I'm wanting to write an int to a file, and so far I have written:

const char buff[20];
int num = 256 //for the sake of the example
sprintf(buff, "%d", num);

Now my question is what to do next. I could use fwrite, but I don't
understand how the size works, I'm not sure if it writes out the whole
buffer or not, and I definetly only want to write out "256."

fwrite() allows you to specify the number of bytes to be written out,
so you could accomplish what you want through:

fwrite(buff, 1, strlen(buff), outstream);

The second argument to fwrite is the size of a single element of buff
in bytes (to make it more generic, you could replace the hardcoded 1
with sizeof *buf). By definition, a single char has size 1.
strlen(buff) returns the number of characters in buff before the nul
terminator, which in this case is 3.

The result is that the characters '2', '5', and '6' are written to
outstream.

Of course, you could accomplish the exact same thing with far less pain
simply by writing

fprintf(outstream, "%d", num);

and bypass the buffer entirely, unless there's a specific reason you
need to use the buffer.
I could use putc to go through the buffer and write out one character
at a time, but same issue, I don't know if that writes out the whole 20
character buffer or stops after the '256'.

Strings in C are terminated by a 0, so the string "256" is the sequence
{'2', '5', 6', 0}. So you could write

int i = 0;
while (buff != 0) // or just while(buf)
{
fputc(buff[i++], outstream);
}

Or you could just write

fputs(buff, outstream);

which will stop writing characters once it encounters the nul
terminator.
I haven't had to use this stuff for a long time, and I completely
forget how this buffer stuff works and I'm finding it fairly annoying
to have to allot the space beforehand.

Why do you think you have to allocate space beforehand?
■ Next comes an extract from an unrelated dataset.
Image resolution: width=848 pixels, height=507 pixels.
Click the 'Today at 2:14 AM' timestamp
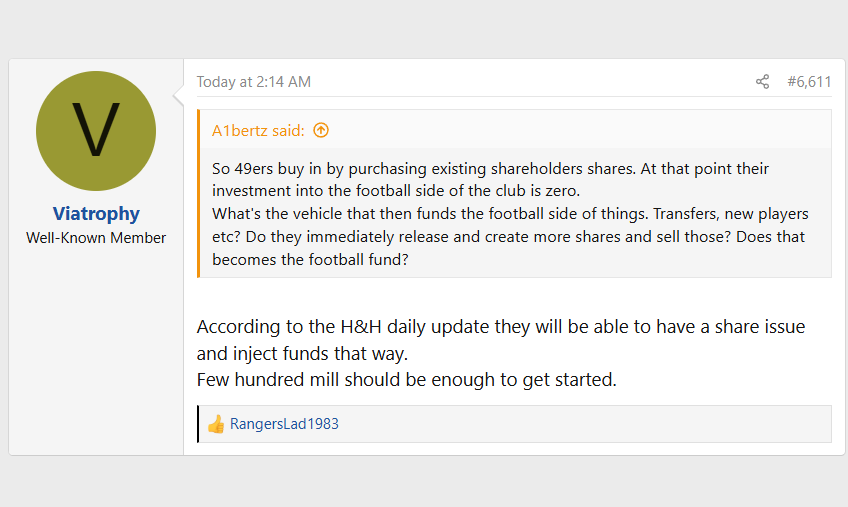click(254, 82)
Why not just
use the conversion operations offered by the *printf() family?
 
T

Tom St Denis

Richard said:
So presumably you are not concerned about portability to such systems. Well,
that's fine, but some people are, and it is perfectly legitimate and proper
to discuss such matters in comp.lang.c, which deals with C, not with "C on
ASCII machines".

Wholeheartedly agree.

Before I get into my reply further, I want to apologize for upsetting
you. My original reply was just meant to be a joke. I wasn't trying
to suggest that "C is ASCII" or whatever. :)
I'm not claiming that you are. But if your code relies on an ASCII
representation, then it /is/ non-portable to some extent, whether you are
striving for that outcome or not. That doesn't mean your code is no use. It
just means it isn't as portable as it could be.

Exactly.

[for the benefit of others...] Internally I use tables to convert chars
to ASCII for my ASN1 code. The idea is simple, 'c' is 'c' on any
platform, the decimal representation of 'c' may change. But if you
have a table that has

{'c', 99},

You can easily convert 'c' to the ASCII value of 99 without violating
portability rules.
They happen to be the best example of non-ASCII systems, that's all.

And many IBM systems (zLinux for instance) :)
Nobody is asking you to, or claiming that it's a good idea to do so. But
mainframe programmers have to be aware of such issues, and so do those who
claim to be writing portable code.

Perhaps. My experience with portable coding comes from the random
video game console and other embedded developers who picked up my code
and ran with it on random mixes of big/little endian, 32-bit/64-bit,
unaligned memory/aligned memory users.

Having your code which you only tested on a 32-bit little endian
unaligned memory x86 box run smoothly out of the box on a 64-bit
aligned big endian playstation [or HP-UX box] is fairly cool :).

I guess in the context of code pages you're right. Mainframes are
likely the best source of violating the "all ASCII" world.

Tom
 
S

santosh

Random832 said:
Those are ASCII, aren't they? I was referring to the fact that there is
a difference between "line feed" and "newline" that is ignored on most
modern systems, and ASCII contains only the former.

Yes, they're ASCII but just like the linefeed vs. newline ambiguity,
some of these other control characters may not have the same meaning,
and effect, from system to system. In that sense they're similar to the
linefeed character. The printable characters of ASCII don't suffer from
such system specific interpretations.